ScienceBlogger Janet wrote:
There are complicating factors in discussions around the use of animals in research. One is that the current climate in the U.S., where being known as someone who participates in such research can make you a target for harassment and violence, isn’t one that invites impromptu rap sessions between animal researchers and those with concerns about such research; it’s hard to tell violent activists just by looking at them.
For the researcher dealing with the lay person, there’s less of a clear duty to educate (and to not lose your patience). However, I’d like to think there’s a certain regard we owe each other as human beings trying to get along in a society together. Given that many researchers are drawing at least part of their funding from public sources, trying to foster respectful engagement with lay persons just seems sensible. Also, the regulatory landscape in which scientists work (including the Animal Welfare Act) is shaped by the concerns of the larger society.

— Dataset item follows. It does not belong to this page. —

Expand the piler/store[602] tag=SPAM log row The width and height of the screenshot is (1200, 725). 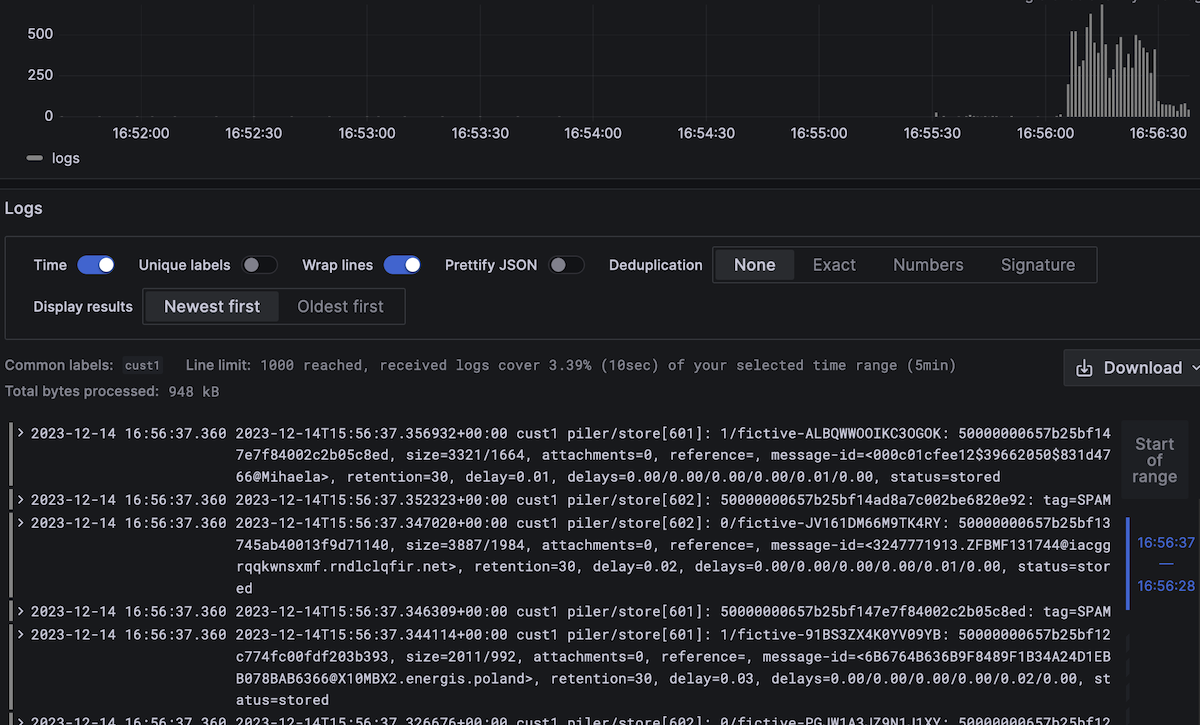pos(20,500)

In other words, even if each scientist who does research with animals cannot expend the time to deal with each young, smart, anguished person looking for dialogue, the community of researchers ought to have meaningful ways to engage with concerned members of the public.
Reader Janne responded:
“Don’t conflate “researcher” with “teacher.” Some teachers are researchers, and a fair number of researchers are also teachers. But lots of people are only teachers or only researchers. They are different jobs, and not everybody does both – not everybody is suitable for both.“
Politics channel photo. A screen shot of coverage from the election indicating Barack Obama as the presumptive nominee. From Flickr, by Tony the Misfit
A moment in history that unified Americans and allowed “Generation O” to experience a sense of optimism they may have never before associated with the US government.
The comment that seemed to sum up all the joy and optimism of victorious Obama supporters, came from a post on ERV’s ScienceBlog, in which readers were prompted with, “Okay, show of hands– ERV presented a video of the famous “Obamaercial” and asked readers, “Who cried watching the Obamaercial?”
A response from reader CyberLizard:
“Seriously, I didn’t cry, but I am still amazed that someone as cynical and snarky as I am can still be moved by hearing this man speak. I actually think that he truly believes what he’s saying. And it makes all the difference.“
Obama’s victory in the 2008 election opened a new chapter in American history. Hopefully Americans will seize the opportunity of new political leadership to repair the wounds that have been tearing this country apart for the past eight years and unite Americans once again so that our powers of strength and innovation may be valued throughout the world once again.
That’s all for this update, devoted readers. I am getting the hang of this more with every passing day.